What Do We Mean by the Word “Trauma”? An Interdisciplinary Exploration (Co-Sponsored with the Moral Injury and Recovery in Religion, Society, and Culture Unit)
The word "trauma" has accrued different meanings in various disciplinary contexts, with a more rapid accrual of meanings in recent years as trauma has been studied alongside related and often overlapping concepts (injury, harm, wounding, etc.). Theologians and ethicists, literary theorists, sociologists, psychoanalysts, and pastoral caregivers all engage trauma but do they mean the same thing? Definitions seem to be broader or narrower depending on whether one takes a theoretical or a clinical approach. Clinicians may use the term more specifically than theologians or ethicists. Writing on moral injury, post-traumatic growth, and trauma studies reveals multiple definitions as well, in addition to the DSM 5. This session addresses the question of what we mean by the word "trauma" and what does it matter?
Virtual Caring: Psychological and Religious Relationality in the Age of Distance
The COVID-19 pandemic ushered in the era of “virtual care.” Ministry, psychotherapy, pastoral care, chaplaincy, teaching, and even the AAR Annual Meeting took place in virtual spaces. Many helping encounters became “shoulders-up” in contexts that have traditionally allowed and encouraged physical presence and visual engagement. In the past year, technology has often dictated the possibilities of care. This session explores the experience and effects of” relationality at a distance” from psychological, religious, and cultural perspectives. What has the pandemic taught us about relationality and care?
Grim Convergences: Psychology and Religion at the Intersection of Loss, Trauma, and Violence
The realities of 2020 are not quite in the rearview mirror. 2021 and beyond will be a time of reckoning with the convergence of loss, trauma and violence that are hallmarks of 2020 and which have become active dynamics in our shared psychological, cultural, and religious landscape. This call for papers invites discussion about emerging theoretical and practical resources that are capable of analyzing and responding to the convergence of loss, trauma and violence resulting from the ongoing and overlapping pandemics of COVID-19 and the various social injustices that it brought to the foreground: race and healthcare, immigration policy and trauma, food insecurity, more. Our interest is to engage the psychological implications of this convergence, with an eye towards praxis that equips scholars and practitioners with frames of reference for psychological and spiritual care. Papers that privilege intersectional analysis via post-colonial, liberationist, critical race, womanist, feminist, queer, humanist, and interfaith lenses are especially welcome.
Same Storm, Different Boats: Who Lives and Dies in a Pandemic?

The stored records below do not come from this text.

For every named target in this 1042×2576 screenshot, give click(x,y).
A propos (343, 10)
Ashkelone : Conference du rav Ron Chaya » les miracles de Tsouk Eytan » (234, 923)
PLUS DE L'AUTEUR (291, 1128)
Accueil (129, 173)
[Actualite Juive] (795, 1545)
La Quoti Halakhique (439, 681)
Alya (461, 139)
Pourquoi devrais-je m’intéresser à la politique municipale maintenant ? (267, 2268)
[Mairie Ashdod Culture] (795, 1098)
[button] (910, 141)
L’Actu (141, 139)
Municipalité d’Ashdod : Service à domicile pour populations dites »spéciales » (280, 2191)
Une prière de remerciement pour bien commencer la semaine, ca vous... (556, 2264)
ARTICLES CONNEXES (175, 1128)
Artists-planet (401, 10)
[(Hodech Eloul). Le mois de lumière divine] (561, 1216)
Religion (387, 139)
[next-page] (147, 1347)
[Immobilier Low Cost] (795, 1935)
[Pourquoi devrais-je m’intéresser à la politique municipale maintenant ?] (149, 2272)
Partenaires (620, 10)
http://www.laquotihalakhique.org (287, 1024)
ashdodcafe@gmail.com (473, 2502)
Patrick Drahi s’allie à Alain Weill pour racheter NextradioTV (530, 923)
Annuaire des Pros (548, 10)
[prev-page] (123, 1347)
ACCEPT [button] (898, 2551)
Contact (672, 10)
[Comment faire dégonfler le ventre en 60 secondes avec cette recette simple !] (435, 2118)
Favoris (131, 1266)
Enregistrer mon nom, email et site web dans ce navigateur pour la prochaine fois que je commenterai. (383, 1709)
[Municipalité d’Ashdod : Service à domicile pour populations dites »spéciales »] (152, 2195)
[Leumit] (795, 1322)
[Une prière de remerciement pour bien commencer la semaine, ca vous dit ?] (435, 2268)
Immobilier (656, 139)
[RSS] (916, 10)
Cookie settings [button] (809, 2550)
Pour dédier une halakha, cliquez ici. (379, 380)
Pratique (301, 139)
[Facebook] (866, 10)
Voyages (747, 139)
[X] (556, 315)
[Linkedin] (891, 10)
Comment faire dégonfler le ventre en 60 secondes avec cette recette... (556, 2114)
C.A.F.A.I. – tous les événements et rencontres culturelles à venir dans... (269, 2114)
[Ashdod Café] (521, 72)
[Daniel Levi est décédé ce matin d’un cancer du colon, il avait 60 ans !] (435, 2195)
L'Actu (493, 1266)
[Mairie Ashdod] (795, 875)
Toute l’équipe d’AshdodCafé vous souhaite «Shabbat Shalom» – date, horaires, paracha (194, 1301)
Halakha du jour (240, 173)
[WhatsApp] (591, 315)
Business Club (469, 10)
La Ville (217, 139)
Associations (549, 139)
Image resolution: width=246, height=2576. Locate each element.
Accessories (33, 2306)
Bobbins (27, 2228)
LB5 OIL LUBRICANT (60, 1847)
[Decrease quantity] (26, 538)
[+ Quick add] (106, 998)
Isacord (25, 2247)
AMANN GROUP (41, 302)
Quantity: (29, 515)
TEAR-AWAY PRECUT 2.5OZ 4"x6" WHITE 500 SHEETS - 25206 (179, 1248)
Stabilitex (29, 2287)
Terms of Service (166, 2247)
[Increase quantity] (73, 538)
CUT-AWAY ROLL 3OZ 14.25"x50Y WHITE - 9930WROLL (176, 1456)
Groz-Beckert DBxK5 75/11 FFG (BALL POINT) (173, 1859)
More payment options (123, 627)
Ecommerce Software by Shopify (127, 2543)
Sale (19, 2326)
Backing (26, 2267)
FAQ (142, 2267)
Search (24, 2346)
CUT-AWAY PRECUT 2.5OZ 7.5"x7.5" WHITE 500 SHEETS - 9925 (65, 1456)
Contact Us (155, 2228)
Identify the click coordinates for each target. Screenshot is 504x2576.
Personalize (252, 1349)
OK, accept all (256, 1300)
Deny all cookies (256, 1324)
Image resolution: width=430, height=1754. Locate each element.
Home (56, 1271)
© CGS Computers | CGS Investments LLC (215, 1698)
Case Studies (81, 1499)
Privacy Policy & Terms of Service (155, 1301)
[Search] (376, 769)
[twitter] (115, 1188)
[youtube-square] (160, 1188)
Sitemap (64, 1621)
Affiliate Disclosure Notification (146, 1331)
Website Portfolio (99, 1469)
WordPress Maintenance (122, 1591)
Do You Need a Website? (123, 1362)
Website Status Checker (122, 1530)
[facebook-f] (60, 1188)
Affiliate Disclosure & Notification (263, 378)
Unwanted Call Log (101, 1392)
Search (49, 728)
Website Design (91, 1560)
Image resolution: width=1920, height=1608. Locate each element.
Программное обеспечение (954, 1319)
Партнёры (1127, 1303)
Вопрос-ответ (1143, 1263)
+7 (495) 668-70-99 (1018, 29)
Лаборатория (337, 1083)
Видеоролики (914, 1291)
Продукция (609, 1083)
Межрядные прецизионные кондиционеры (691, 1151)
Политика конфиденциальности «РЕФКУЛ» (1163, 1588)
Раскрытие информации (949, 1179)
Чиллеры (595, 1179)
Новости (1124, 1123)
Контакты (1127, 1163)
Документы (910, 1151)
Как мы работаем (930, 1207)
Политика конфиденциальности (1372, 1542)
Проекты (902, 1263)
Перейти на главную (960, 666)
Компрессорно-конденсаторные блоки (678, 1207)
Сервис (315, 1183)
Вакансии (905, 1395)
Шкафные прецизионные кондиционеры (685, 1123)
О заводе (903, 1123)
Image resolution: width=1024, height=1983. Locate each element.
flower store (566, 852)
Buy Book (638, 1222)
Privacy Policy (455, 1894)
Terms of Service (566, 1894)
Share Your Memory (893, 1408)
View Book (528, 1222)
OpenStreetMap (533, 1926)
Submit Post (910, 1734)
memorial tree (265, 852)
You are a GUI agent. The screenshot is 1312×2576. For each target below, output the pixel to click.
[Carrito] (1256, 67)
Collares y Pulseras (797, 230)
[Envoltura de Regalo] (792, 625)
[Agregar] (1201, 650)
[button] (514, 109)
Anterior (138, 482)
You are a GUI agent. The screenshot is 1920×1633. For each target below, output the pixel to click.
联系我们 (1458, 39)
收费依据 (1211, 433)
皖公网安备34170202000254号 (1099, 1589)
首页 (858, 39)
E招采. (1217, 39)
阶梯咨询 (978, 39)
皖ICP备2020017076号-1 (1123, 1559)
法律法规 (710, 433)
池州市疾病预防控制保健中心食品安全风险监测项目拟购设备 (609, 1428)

While the COVID-19 global pandemic has impacted every human being around the world, the severity and extent to which individuals have experienced loss has varied greatly. Some have lost careers, homes, and a viable way to provide even basic needs for themselves and their families. Others, who have financial autonomy or the privilege of working from home have benefited - sometimes significantly - from pandemic-related businesses, opportunities to save money, or realizing the gains from the record year in the 2020 stock market. Poorer people have seen far worse health outcomes from the virus than those with wealth and access to premium health care. What do the vast disparities which have been accentuated by the coronavirus pandemic and determine who lives and who dies, or who degenerates into poverty and who accumulates more wealth, reveal about the unconscious social contract that governs society? What do these disparities reveal about the systems that determine which body-types (i.e., racial, gender, sexuality, age, etc.) are worth saving and protecting for life after the virus, and which body-types are disposable? This call for papers invites reflections on these disparities from religious and psychological perspectives.